Text extract:

::::

A and A's Movie A Day

Watching movies until we run out.

Movie 197 – Princess Mononoke

Princess Mononoke – September 13th, 2010

Last night we decided we really need to be better about putting in our subtitled movies. We’ve got a good number of them and we don’t want to get to the end of the project and have only subtitled movies to watch. I admit, when I started this I didn’t really consider the logistics of running times and subtitles and having to parcel things out over the course of the project. It’s meant putting a lot more thought into choosing a nightly movie than just looking to see what’s next on the pile. So anyhow, tonight we were looking for something on the longer side and subtitled. I picked this, having never seen it before, and I have to say I was very pleased.

Of course, this is yet another overhype victim. There was a point when I don’t think I could turn around without someone telling me how amazing this movie was. And I won’t deny, it is a gorgeous piece of art. But it’s also something I needed to come to on my own, with no prompting or cheering or fawning adoration. I think if I’d watched it at someone else’s bidding I’d have resented it and focused on finding things to critique. And I do have critiques, but I didn’t let them get in the way of my enjoyment of the movie.

About half way through, I decided the movie had some interesting parallels with The Lord of the Rings. Look at the Ironworks of Lady Eboshi and their consumption of the surrounding forests and compare that to Saruman at Isengard. Look at Ashitaka, cursed and forced to leave his idyllic village on a quest to far off lands, bearing a taint that will eventually kill him and compare that to Frodo and the One Ring. The various animal tribes could be put up against the kingdoms of Rohan and Gondor and the Elves. This is the sort of stuff anime fans write papers on in college. And this isn’t a bad thing. Certainly, I’m not saying it’s a ripoff or anything. It just has some similar themes and elements. The pro-nature, anti-industrialization, changing of a world, ending of an era stuff. Plus the quest element, which is a widespread trope the world over. But I like that I could see the similarities. After all, I love The Lord of the Rings, so I enjoyed seeing similar subjects handled in such a different way.

::::

What to work on:
• a. Answer these questions about the Princess Mononoke post:
(i) What movie number does the post give to Princess Mononoke?
(ii) What date is listed under the title?
(iii) In the comparison with The Lord of the Rings, what is the Ironworks of Lady Eboshi compared to?
• b. Among the entries, begin at the line that has "Select the name 海渡寛記" and stop after the line that has "click(x=189, y=106)". Rewrite only those lines, renaming "dimension" to "measurement" and leaving everything else unchanged.

::::

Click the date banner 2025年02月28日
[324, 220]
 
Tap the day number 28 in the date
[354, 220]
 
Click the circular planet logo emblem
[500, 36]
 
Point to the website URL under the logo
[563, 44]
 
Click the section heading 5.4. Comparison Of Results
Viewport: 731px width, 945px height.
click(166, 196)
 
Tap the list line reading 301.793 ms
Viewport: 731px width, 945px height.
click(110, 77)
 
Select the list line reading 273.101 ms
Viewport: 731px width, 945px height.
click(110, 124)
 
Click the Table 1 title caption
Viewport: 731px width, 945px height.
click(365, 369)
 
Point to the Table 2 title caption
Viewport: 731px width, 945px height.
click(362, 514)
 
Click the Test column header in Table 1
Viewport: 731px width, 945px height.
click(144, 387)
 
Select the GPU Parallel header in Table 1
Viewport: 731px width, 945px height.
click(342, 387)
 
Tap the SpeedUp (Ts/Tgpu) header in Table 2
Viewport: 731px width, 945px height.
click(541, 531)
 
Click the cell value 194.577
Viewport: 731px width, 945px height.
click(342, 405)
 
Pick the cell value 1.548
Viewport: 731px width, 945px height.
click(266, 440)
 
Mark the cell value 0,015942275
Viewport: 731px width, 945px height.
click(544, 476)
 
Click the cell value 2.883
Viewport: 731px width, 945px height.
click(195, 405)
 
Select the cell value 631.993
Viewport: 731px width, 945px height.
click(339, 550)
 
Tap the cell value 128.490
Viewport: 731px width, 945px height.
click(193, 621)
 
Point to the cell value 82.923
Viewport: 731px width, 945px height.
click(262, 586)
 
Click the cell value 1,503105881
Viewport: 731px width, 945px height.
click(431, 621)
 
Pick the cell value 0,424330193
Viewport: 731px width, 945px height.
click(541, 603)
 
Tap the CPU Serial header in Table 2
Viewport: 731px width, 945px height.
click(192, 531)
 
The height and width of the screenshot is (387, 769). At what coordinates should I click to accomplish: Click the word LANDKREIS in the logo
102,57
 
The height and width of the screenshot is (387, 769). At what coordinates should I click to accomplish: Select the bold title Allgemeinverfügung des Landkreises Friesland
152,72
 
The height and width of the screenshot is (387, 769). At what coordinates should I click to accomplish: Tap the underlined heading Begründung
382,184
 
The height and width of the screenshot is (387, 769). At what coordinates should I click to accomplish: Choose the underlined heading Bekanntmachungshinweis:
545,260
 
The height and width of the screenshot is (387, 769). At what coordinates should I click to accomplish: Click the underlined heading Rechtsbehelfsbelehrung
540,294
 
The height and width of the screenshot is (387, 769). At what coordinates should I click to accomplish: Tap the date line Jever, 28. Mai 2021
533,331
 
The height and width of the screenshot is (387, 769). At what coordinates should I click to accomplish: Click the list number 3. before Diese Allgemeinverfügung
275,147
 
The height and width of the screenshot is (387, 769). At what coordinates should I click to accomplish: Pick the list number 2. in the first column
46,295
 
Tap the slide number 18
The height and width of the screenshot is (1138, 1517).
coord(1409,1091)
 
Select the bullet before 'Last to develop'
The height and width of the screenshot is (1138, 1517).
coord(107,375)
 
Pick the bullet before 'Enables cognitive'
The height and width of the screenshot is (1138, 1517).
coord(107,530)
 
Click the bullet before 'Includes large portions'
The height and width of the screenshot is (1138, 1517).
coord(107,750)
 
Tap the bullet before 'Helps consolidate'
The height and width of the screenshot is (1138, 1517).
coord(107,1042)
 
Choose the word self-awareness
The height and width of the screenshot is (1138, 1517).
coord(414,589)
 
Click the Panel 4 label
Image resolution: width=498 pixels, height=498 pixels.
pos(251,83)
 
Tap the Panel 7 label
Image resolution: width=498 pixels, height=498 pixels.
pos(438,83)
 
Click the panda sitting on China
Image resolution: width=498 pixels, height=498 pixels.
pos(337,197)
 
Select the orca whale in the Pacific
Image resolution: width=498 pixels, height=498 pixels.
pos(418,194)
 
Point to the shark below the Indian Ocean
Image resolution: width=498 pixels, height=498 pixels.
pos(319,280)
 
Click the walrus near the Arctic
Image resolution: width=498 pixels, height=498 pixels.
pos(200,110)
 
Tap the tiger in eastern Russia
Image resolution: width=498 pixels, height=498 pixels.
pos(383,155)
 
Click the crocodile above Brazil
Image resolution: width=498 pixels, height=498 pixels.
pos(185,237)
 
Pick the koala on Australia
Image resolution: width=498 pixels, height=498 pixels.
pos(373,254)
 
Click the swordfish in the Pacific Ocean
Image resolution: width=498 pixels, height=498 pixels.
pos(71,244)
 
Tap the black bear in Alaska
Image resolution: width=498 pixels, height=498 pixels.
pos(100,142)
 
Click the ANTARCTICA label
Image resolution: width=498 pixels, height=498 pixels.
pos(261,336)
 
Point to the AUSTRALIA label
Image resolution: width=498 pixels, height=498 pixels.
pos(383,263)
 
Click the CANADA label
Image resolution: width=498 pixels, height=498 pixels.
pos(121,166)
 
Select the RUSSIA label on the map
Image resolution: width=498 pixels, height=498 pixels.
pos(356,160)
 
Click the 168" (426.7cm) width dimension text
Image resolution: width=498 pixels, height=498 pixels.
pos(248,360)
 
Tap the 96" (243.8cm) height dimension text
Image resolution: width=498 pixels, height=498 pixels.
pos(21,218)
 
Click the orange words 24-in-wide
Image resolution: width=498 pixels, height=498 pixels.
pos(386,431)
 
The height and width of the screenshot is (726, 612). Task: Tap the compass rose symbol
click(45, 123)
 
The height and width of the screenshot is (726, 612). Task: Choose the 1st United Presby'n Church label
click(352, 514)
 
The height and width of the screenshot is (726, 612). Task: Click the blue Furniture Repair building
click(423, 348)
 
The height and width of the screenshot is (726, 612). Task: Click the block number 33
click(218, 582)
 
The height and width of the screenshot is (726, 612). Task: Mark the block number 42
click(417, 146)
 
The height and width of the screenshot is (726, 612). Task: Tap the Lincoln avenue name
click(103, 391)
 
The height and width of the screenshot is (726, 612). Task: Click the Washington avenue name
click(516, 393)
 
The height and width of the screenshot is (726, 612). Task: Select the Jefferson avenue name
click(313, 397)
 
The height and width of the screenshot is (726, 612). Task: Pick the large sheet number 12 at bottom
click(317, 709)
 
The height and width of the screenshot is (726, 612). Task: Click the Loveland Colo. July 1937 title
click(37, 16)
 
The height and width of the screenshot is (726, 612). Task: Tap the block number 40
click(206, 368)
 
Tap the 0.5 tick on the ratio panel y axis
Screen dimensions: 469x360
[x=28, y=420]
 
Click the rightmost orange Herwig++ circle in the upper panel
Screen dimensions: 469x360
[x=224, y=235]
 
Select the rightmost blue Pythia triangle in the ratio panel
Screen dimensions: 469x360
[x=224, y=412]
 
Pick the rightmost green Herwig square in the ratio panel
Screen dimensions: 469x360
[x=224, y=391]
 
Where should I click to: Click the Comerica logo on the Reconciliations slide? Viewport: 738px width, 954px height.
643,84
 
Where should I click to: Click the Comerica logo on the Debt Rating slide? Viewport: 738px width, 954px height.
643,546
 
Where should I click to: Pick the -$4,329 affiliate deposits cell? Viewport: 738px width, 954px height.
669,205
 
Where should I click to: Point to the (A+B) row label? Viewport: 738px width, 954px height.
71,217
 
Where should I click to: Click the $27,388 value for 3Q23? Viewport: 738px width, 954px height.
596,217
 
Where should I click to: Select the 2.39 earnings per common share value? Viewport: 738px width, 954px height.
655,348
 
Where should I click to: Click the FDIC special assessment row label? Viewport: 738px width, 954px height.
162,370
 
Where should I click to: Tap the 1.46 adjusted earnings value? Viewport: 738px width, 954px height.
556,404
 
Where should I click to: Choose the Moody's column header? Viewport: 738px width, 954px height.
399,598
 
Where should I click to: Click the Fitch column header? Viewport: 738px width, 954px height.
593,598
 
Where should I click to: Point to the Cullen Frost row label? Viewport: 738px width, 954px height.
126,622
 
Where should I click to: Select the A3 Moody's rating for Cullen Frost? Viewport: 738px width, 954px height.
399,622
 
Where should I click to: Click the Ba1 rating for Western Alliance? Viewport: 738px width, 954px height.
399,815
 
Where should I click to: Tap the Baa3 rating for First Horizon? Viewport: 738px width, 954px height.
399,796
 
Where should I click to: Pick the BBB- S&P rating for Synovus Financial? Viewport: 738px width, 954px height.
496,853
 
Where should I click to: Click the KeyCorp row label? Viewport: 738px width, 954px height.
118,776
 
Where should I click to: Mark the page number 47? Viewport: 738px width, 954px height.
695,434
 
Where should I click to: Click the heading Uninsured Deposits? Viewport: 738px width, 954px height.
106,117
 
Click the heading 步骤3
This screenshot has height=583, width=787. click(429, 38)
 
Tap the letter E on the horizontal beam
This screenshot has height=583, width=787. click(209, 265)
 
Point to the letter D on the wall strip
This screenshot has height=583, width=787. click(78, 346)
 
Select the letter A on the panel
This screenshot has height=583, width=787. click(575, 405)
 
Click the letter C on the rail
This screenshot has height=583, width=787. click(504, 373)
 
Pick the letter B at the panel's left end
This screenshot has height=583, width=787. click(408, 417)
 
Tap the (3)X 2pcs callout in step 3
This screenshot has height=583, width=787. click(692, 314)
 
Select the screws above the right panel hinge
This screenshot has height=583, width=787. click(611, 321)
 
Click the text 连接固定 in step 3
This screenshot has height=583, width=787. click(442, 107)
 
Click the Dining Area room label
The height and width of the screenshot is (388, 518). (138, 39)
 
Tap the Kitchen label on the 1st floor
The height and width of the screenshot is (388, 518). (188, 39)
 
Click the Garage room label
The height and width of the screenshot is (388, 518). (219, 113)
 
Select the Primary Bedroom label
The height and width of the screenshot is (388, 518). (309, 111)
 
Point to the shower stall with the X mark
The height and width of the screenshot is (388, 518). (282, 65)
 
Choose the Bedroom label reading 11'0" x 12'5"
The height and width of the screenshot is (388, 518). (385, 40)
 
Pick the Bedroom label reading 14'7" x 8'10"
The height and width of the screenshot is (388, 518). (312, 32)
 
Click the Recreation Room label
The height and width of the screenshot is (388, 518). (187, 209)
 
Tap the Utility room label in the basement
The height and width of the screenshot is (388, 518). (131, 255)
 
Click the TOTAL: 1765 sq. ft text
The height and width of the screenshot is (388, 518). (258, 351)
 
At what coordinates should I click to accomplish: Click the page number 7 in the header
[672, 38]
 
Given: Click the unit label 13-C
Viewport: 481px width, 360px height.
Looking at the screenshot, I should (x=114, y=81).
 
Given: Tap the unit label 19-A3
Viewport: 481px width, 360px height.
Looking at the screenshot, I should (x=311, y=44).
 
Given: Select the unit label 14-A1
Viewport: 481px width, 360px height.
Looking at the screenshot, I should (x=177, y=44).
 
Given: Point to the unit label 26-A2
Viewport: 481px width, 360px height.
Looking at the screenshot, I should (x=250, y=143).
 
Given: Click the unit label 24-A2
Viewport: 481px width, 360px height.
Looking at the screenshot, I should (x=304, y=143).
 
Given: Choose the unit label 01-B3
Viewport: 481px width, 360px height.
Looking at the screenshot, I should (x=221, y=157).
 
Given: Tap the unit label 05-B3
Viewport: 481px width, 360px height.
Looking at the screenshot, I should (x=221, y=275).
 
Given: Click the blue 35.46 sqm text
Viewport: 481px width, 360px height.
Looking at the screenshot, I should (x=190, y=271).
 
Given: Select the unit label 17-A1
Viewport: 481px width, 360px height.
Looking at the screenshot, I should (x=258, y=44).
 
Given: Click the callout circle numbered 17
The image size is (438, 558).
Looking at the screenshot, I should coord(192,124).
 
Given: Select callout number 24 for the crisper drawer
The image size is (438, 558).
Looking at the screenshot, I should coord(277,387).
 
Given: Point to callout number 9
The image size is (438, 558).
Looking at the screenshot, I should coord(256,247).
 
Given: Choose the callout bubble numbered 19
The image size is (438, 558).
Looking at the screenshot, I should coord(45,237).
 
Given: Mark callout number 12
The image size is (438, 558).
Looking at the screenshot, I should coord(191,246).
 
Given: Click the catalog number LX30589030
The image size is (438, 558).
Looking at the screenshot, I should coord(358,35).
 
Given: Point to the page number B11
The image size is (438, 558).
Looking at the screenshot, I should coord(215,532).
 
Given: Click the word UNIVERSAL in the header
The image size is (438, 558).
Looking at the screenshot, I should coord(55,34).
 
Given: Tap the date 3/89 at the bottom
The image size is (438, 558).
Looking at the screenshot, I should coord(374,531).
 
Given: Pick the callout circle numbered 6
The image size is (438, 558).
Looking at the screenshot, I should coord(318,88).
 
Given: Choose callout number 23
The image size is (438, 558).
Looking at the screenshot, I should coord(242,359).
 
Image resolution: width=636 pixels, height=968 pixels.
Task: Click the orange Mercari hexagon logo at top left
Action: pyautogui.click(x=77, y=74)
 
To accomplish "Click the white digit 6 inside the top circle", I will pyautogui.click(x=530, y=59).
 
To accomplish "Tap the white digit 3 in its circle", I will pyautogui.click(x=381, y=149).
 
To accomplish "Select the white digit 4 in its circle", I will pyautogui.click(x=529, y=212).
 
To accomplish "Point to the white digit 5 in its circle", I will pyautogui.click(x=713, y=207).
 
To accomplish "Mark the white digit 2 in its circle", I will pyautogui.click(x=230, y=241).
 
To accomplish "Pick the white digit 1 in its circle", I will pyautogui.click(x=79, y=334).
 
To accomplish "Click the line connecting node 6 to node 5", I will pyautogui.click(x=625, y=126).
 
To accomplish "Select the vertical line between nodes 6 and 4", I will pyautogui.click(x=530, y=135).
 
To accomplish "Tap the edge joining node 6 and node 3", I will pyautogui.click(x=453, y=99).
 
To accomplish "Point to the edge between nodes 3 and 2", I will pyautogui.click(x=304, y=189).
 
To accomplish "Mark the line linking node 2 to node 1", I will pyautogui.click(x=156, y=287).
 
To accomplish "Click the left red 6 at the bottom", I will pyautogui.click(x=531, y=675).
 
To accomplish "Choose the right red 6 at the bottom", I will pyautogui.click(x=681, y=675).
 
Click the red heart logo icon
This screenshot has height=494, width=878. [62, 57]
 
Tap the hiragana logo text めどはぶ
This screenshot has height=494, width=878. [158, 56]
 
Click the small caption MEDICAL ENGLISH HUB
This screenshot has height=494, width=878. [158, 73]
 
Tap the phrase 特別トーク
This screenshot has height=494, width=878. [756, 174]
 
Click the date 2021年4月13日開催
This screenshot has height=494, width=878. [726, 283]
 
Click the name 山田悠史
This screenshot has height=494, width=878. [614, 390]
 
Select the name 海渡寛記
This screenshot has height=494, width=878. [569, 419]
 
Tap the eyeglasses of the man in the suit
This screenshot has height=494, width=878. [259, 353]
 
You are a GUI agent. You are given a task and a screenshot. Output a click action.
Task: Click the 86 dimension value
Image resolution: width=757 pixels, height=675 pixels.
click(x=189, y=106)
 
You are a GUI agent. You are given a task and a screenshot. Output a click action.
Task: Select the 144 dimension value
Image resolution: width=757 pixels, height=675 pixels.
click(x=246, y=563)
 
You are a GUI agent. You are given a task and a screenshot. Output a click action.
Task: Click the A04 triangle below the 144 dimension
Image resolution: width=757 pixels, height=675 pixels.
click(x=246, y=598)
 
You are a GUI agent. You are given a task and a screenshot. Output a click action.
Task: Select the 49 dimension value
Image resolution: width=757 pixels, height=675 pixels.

::::

Exercise answers:
• a.
(i) 197
(ii) September 13th, 2010
(iii) Saruman at Isengard

• b.
Select the name 海渡寛記
This screenshot has height=494, width=878. [569, 419]
 
Tap the eyeglasses of the man in the suit
This screenshot has height=494, width=878. [259, 353]
 
You are a GUI agent. You are given a task and a screenshot. Output a click action.
Task: Click the 86 measurement value
Image resolution: width=757 pixels, height=675 pixels.
click(x=189, y=106)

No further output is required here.